I spent the day doing a task all photographers must face. It’s no fun, but there’s no avoiding it. Sooner or later, the time comes to weed through the pictures, to take stock and get organized. It was time to do more than simply store the pictures. I looked through almost every file, years of digital photographs. The artistic stuff, the family photographs, the vacation pictures and holidays. Time to discard the bad ones I should have dumped in the first place. I converted all the RAW and TIFF files to JPGs because I admitted to myself I am unlikely to need them. I’m not going to be making lots of prints … and even if I were, the printer wants high quality JPGs, not TIFF or RAW. Time to let them go.
It was a complicated decision, one of many realities I’ve had to face. Not as hard as most life decisions, but tricky in its own small way.
For the last dozen years, much of life has involved recognizing and accepting limits, then figuring out how to work around them. There are physical limits, financial limits. I can’t afford things I don’t really need, though I sometimes splurge on something I want very much, like a lens for the camera or a bigger external hard drive. There are always choices to make and priorities to set.
Now, it’s facing one more fact of life: no more wall space. No room for anything, not for my photographs or anything else. The walls are full of things I love. My photos are on display, but there are also paintings, some by friends, others bought at galleries in days when we had spare dollars to spend on non-necessities. Photos of Garry taken during his working years … with politicians and presidents.
He has awards and plaques and I have shadow-boxes filled with antique Chinese porcelain, Navajo pots, fetishes and figurines and Murano glass. Together we have a lifetime of vacation mementos and one small carved black peat cat bought in Ireland on our honeymoon. All the paintings, photos and things we bought on the Vineyard during a decade or more of summers. They need space. There’s no room, so I won’t be making lots of prints. I have dozens of paintings and photographs that were gifts from artist friends that I can’t afford to frame and if I could, I’d have no place to hang them.
I dumped hundreds of gigabytes of RAW and TIFF files. While I was organizing, I consolidated files of similar things. I have dozens of New England autumns, thousands of pictures of dogs, kids, dogs and kids, friends and their kids and dogs.

== Data section ==
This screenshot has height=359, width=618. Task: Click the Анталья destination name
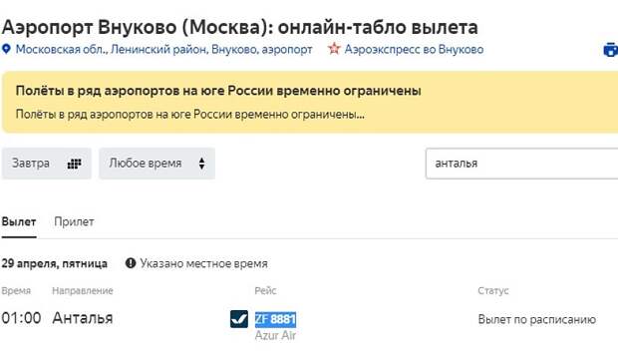[83, 318]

== Problems to solve ==
**A)** Please copy out word for word everything in the passage about sorting photographs from "He has awards" down to "kids and dogs.".
**B)** Summarize the passage about sorting photographs in two sentences.

== Exercise solutions ==
**A)**
He has awards and plaques and I have shadow-boxes filled with antique Chinese porcelain, Navajo pots, fetishes and figurines and Murano glass. Together we have a lifetime of vacation mementos and one small carved black peat cat bought in Ireland on our honeymoon. All the paintings, photos and things we bought on the Vineyard during a decade or more of summers. They need space. There’s no room, so I won’t be making lots of prints. I have dozens of paintings and photographs that were gifts from artist friends that I can’t afford to frame and if I could, I’d have no place to hang them.
I dumped hundreds of gigabytes of RAW and TIFF files. While I was organizing, I consolidated files of similar things. I have dozens of New England autumns, thousands of pictures of dogs, kids, dogs and kids, friends and their kids and dogs.

**B)** The writer spent a day going through years of digital photographs, discarding the bad ones, converting RAW and TIFF files to JPGs, and consolidating files of similar subjects. The writer does not expect to make many prints, because the walls are already full of photos, paintings, and mementos and there is no room for more.